A significant shift also began in the mid 1970s and early 1980s, as women’s participation in lifting sports started to gain recognition. Dr. Jan Todd, a distinguished historian at the University of Texas and a prominent figure in strength sports, demonstrated her considerable influence in the field of powerlifting by appearing on “The Tonight Show Starring Johnny Carson” on February 2, 1977. This appearance on the iconic late-night television show underscored her stature as a leading pioneer, highlighting the growing mainstream acceptance of strength training. The official sport of powerlifting for women gained prominence in 1977 with the first AAU sanctioned Women's Powerlifting Meet held in New Hampshire, the first official USPF National Women's Powerlifting Championships in 1978, and the first IPF Women's Powerlifting Championship in 1980. Dr. Todd was one of the notable competitors and over her career would establish herself as probably the strongest woman in the world. Following this, women’s weightlifting was officially recognized in 1981 with the first US National Weightlifting contest in Waterloo, Iowa (with the 2nd in St. Charles, IL the following year) and the first International Weightlifting Federation (IWF) World Championships for women held in Daytona Beach in 1987. This historic event, held in Daytona Beach, Florida, marked a significant milestone, bringing women’s competitive weightlifting to the international stage.

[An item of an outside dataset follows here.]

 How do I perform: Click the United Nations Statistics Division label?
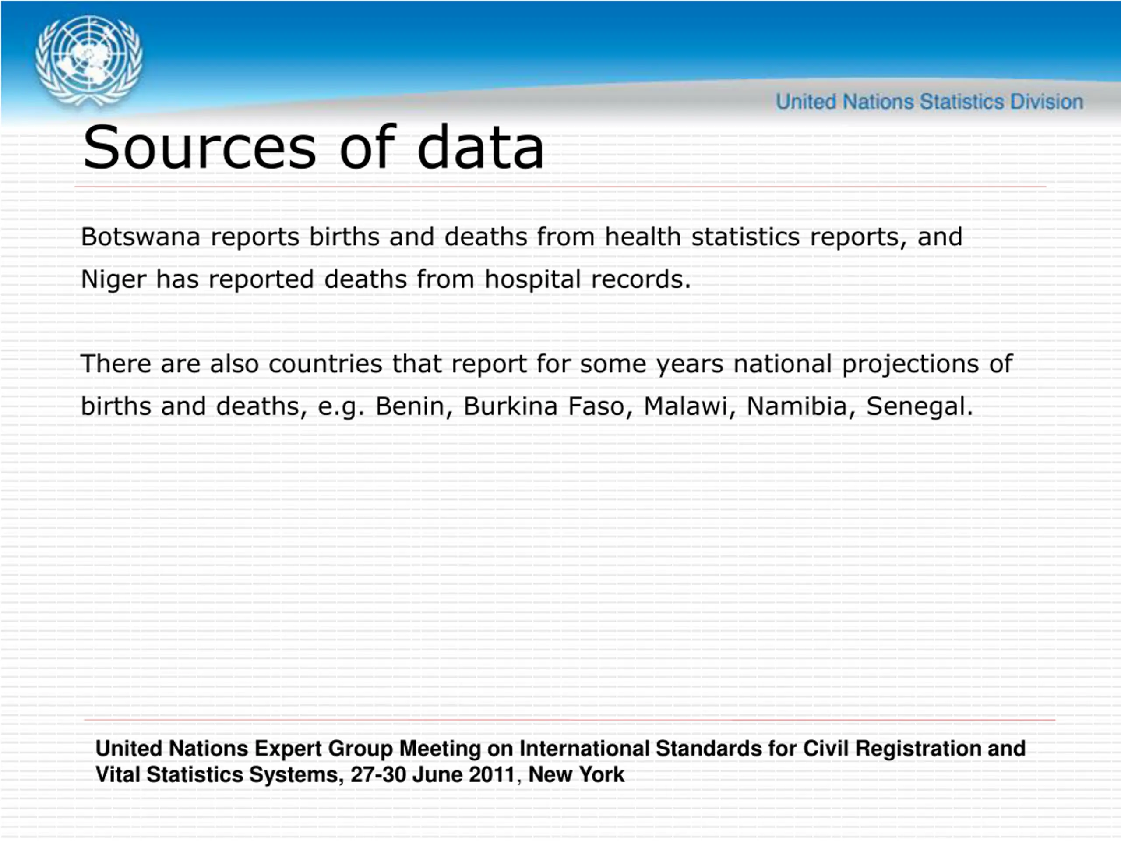(929, 102)
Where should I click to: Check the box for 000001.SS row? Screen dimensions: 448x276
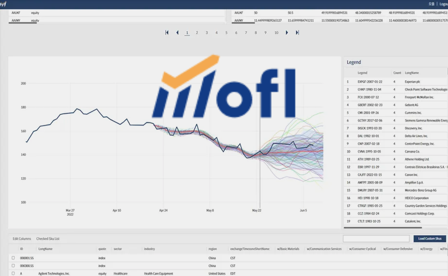coord(13,258)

The increasing visibility of women in these lifting sports began to influence the broader fitness culture, particularly in the realm of athletic strength and conditioning programs. Coaches with experience in competitive lifting started to incorporate more structured resistance training into the regimens of female athletes, recognizing the benefits of strength training for performance and injury prevention. Boyd Epley, the first full time strength coach in the USA at the University of Nebraska in 1969 was the founder of the NSCA but created a full array strength training program which included women’s sports.9 This period also saw the founding of the NSCA in 1978, which played a crucial role in the evolution of resistance training for both men and women. The NSCA promoted evidence-based practices and provided education and certification for strength and conditioning professionals, helping to standardize and elevate the field.10 Its influence extended to the development of training programs that included resistance training as a core component for athletes and fitness enthusiasts, thus gradually integrating it into women’s athletic strength and conditioning programs.10
As a result, the integration of resistance training into women’s fitness and athletic programs began to gain momentum, moving from the periphery to a central role in enhancing physical performance and health. The efforts of pioneering women in lifting sports, along with the professionalization of strength and conditioning through organizations like the NSCA, helped break down barriers and challenge the prevailing stereotypes that had long kept women away from resistance training. Today, resistance training is widely recognized as an essential aspect of women’s fitness, with a growing number of women participating in competitive lifting and strength training programs designed to meet their specific needs.6 This evolution reflects broader societal changes, as women increasingly embrace strength and muscularity as vital components of fitness and health.
2.3. Title IX influence in the United States
The passage of Title IX in 1972 marked a significant turning point for women’s sports in the United States. This landmark federal civil rights law prohibited sex-based discrimination in any educational program or activity receiving federal funding, leading to a dramatic increase in opportunities for women in sports. Before Title IX, fewer than 300 000 girls participated in high school sports, while today, over 3.3 million girls are involved, reflecting Title IX’s significant impact on increasing opportunities for female athletes.11 This legislation has led to a substantial rise in visibility and support for women in sports across various levels in the United States. Title IX not only opened doors for female athletes but also spurred the development of women’s sports programs across educational institutions, increasing visibility and support for female athletes at all levels. This surge in participation has had lasting effects, influencing everything from collegiate sports to the professional leagues, and has played a crucial role in reshaping societal attitudes towards women in sports.10
2.4. 1990s-present
The 1990s ushered in a new era for women’s fitness, highlighted by the emergence of specialized women’s gyms and fitness centers designed to cater specifically to female needs. These facilities provided weight training equipment that was more accessible and tailored to women, making strength training more approachable. During this period, mainstream gyms also became more inclusive, fostering environments where women could comfortably engage in resistance training alongside men. This shift was evident as gyms began offering personal training and group fitness classes focused on strength, marking a significant change in how women’s fitness was approached. Additionally, the rise in home fitness equipment provided more opportunities for women to incorporate weight training into their routines from the comfort of their homes. As societal perceptions of women’s muscularity evolved, more women began to embrace strength training, recognizing its benefits for health, athletic performance, and body composition.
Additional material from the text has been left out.